(CHALLENGE)
Please put the material below into a JSON list of strings, one string for each line, and leave out any blank lines.

Records:
[START]

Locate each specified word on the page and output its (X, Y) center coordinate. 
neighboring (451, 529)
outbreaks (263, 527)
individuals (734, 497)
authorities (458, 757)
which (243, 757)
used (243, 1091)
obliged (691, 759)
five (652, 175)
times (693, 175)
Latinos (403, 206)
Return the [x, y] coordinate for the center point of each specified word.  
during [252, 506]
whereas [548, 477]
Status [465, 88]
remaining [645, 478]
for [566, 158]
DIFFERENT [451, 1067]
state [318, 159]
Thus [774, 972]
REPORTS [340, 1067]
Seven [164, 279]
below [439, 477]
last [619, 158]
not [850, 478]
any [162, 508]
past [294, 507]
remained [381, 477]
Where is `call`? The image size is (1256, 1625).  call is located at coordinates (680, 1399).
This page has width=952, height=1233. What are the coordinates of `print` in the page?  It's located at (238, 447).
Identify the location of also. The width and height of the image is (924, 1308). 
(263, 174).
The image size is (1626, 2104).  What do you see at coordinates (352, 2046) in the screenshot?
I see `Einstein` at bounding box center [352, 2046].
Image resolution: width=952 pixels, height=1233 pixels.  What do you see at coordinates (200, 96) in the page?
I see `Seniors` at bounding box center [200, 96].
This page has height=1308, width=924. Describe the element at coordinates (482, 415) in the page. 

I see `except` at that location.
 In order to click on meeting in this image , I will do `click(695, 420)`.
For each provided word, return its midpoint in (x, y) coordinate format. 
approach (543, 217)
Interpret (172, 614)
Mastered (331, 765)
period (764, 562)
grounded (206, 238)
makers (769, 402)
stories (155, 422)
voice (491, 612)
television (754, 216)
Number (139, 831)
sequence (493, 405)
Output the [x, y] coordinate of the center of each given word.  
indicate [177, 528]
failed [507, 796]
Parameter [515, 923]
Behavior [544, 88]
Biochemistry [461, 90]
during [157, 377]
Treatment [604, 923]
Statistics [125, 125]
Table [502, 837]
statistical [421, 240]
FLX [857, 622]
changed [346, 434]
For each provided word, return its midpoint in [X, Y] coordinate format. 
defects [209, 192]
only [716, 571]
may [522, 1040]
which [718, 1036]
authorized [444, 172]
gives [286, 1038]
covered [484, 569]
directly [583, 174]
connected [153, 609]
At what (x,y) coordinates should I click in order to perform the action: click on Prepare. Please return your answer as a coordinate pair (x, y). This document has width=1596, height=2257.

[END]

(RESULT OF THE TASK)
[
  "Locate each specified word on the page and output its (X, Y) center coordinate. ",
  "neighboring (451, 529)",
  "outbreaks (263, 527)",
  "individuals (734, 497)",
  "authorities (458, 757)",
  "which (243, 757)",
  "used (243, 1091)",
  "obliged (691, 759)",
  "five (652, 175)",
  "times (693, 175)",
  "Latinos (403, 206)",
  "Return the [x, y] coordinate for the center point of each specified word.  ",
  "during [252, 506]",
  "whereas [548, 477]",
  "Status [465, 88]",
  "remaining [645, 478]",
  "for [566, 158]",
  "DIFFERENT [451, 1067]",
  "state [318, 159]",
  "Thus [774, 972]",
  "REPORTS [340, 1067]",
  "Seven [164, 279]",
  "below [439, 477]",
  "last [619, 158]",
  "not [850, 478]",
  "any [162, 508]",
  "past [294, 507]",
  "remained [381, 477]",
  "Where is `call`? The image size is (1256, 1625).  call is located at coordinates (680, 1399).",
  "This page has width=952, height=1233. What are the coordinates of `print` in the page?  It's located at (238, 447).",
  "Identify the location of also. The width and height of the image is (924, 1308). ",
  "(263, 174).",
  "The image size is (1626, 2104).  What do you see at coordinates (352, 2046) in the screenshot?",
  "I see `Einstein` at bounding box center [352, 2046].",
  "Image resolution: width=952 pixels, height=1233 pixels.  What do you see at coordinates (200, 96) in the page?",
  "I see `Seniors` at bounding box center [200, 96].",
  "This page has height=1308, width=924. Describe the element at coordinates (482, 415) in the page. ",
  "I see `except` at that location.",
  " In order to click on meeting in this image , I will do `click(695, 420)`.",
  "For each provided word, return its midpoint in (x, y) coordinate format. ",
  "approach (543, 217)",
  "Interpret (172, 614)",
  "Mastered (331, 765)",
  "period (764, 562)",
  "grounded (206, 238)",
  "makers (769, 402)",
  "stories (155, 422)",
  "voice (491, 612)",
  "television (754, 216)",
  "Number (139, 831)",
  "sequence (493, 405)",
  "Output the [x, y] coordinate of the center of each given word.  ",
  "indicate [177, 528]",
  "failed [507, 796]",
  "Parameter [515, 923]",
  "Behavior [544, 88]",
  "Biochemistry [461, 90]",
  "during [157, 377]",
  "Treatment [604, 923]",
  "Statistics [125, 125]",
  "Table [502, 837]",
  "statistical [421, 240]",
  "FLX [857, 622]",
  "changed [346, 434]",
  "For each provided word, return its midpoint in [X, Y] coordinate format. ",
  "defects [209, 192]",
  "only [716, 571]",
  "may [522, 1040]",
  "which [718, 1036]",
  "authorized [444, 172]",
  "gives [286, 1038]",
  "covered [484, 569]",
  "directly [583, 174]",
  "connected [153, 609]",
  "At what (x,y) coordinates should I click in order to perform the action: click on Prepare. Please return your answer as a coordinate pair (x, y). This document has width=1596, height=2257."
]